Schwer zu definierender Begriff
„Als Neurologen und Wissenschaftler stellen wir fest, dass unsere Patienten den Begriff Brain Fog auf unterschiedliche Art und Weise benutzen, um ihre Schwierigkeiten mit bestimmten Aufgaben zu beschreiben“, erklärt Erstautor Ali Alim-Marvasti vom Queen Square Institute of Neurology am University College London in einer Pressemitteilung.
Die Studie stellt den Versuch dar, Brain Fog systematisch zu beschreiben, eine Herausforderung, die bisher noch nicht gemeistert wurde. Als weitgehend akzeptiert gilt mittlerweile nur, dass Brain Fog intermittierend auftritt und eine weite Spanne der Bevölkerung treffen kann, auch junge Menschen.
Den Autoren um Alim-Marvasti zufolge ist die beste Definition für Brain Fog, die in der Literatur zu finden ist, die folgende: Brain Fog ist eine Interaktion physiologischer, kognitiver und perzeptueller Faktoren, die die Fähigkeit, Information leicht und schnell zu verarbeiten, verringert.

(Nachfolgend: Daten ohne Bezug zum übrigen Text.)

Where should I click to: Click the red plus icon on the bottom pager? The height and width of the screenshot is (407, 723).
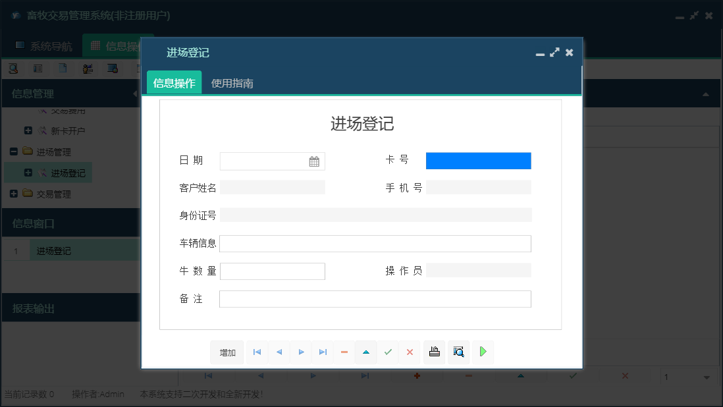(x=416, y=375)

Enge Verbindung mit Migräne und Long COVID
„Das stimmt mit unseren Daten überein“, sagt Alim-Marvasti. „Unsere Schlussfolgerung ist, dass Brain Fog am besten definiert wird als Schwierigkeit, sich zu fokussieren und zu konzentrieren, und dies kann Alltagsaktivitäten wie die Erledigung von Schreibarbeiten, Vorausplanen oder Kopfrechnen beeinträchtigen. Das waren die am häufigsten mit Brain Fog assoziierten Symptome.“
Die Forschungsgruppe erkannte auch, dass eine enge Verbindung zwischen Brain Fog und Migräne, Gehirnerschütterungen und Long COVID besteht. „Es bleibt abzuwarten, in welchem Ausmaß der Mechanismus hinter diesen zu Brain Fog beitragenden Erkrankungen möglicherweise mit anderen Erkrankungen überlappt, etwa neurodegenerativen Erkrankungen, die bekanntermaßen durch bestimmte Infektionen und Entzündungsreaktionen beschleunigt werden“, so der Studienautor.

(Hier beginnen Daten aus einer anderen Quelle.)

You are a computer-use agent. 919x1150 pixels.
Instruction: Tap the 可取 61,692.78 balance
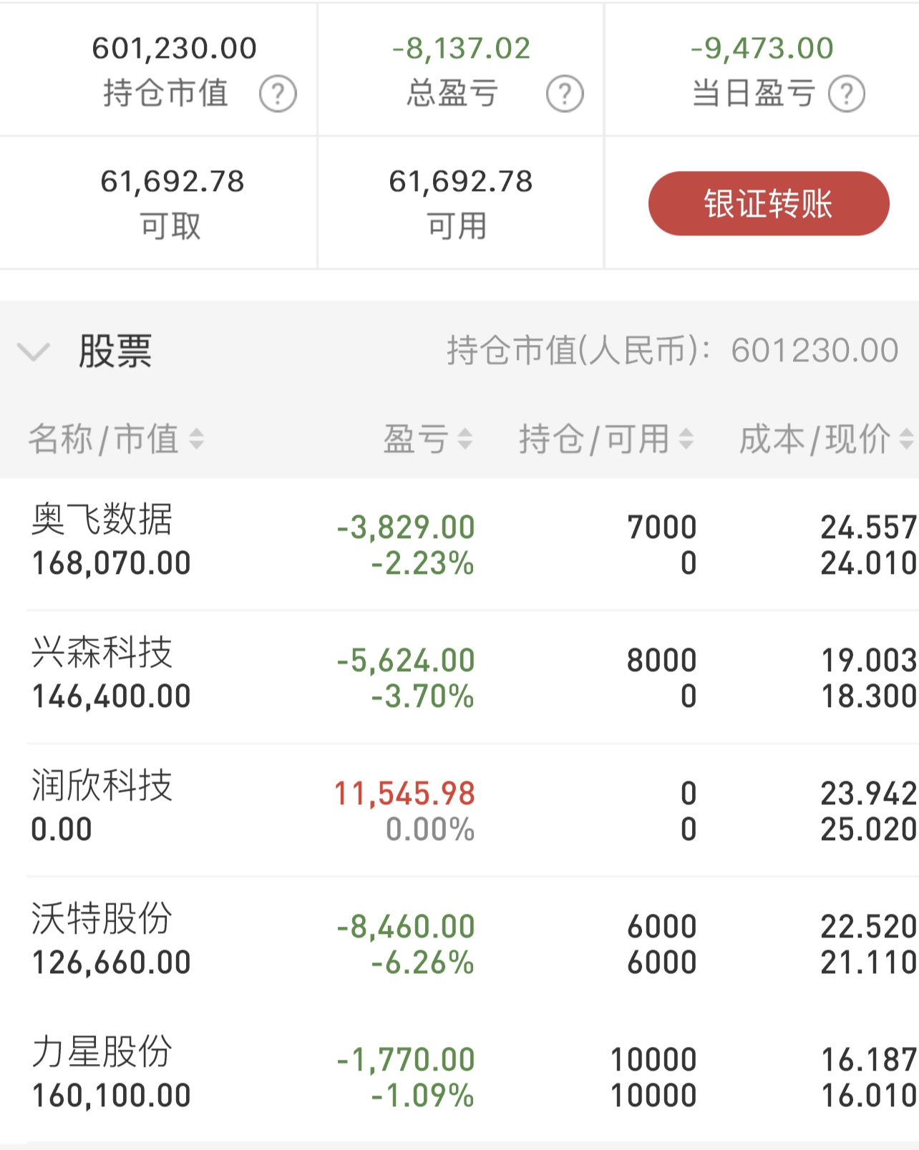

Ist die Gefahr nach COVID-19 wirklich größer als nach anderen Infektionen?
Da der Begriff Brain Fog vor allem in der COVID-19-Pandemie Bekanntheit erlangt habe, sei es nicht überraschend, dass die stärkste Assoziation tatsächlich mit Long COVID bestanden habe, fügte Alim-Marvasti hinzu.

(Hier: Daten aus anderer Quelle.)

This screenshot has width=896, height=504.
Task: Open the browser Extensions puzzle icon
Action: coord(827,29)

Auch Angststörungen und Depressionen waren mit Brain Fog assoziiert, aber in geringerem Ausmaß. „Es wäre interessant zu wissen, ob COVID-19 im Besonderen zu Brain Fog beiträgt, oder – wie wir vermuten –, viele Infektionen zu Brain Fog führen können.“
Kommen künftig noch weitere prospektive Daten hinzu, ließe sich ein Algorithmus entwickeln, mit dem sich Menschen mit hohem Risiko für Brain Fog identifizieren ließen, so die Autoren in ihrem Abstract.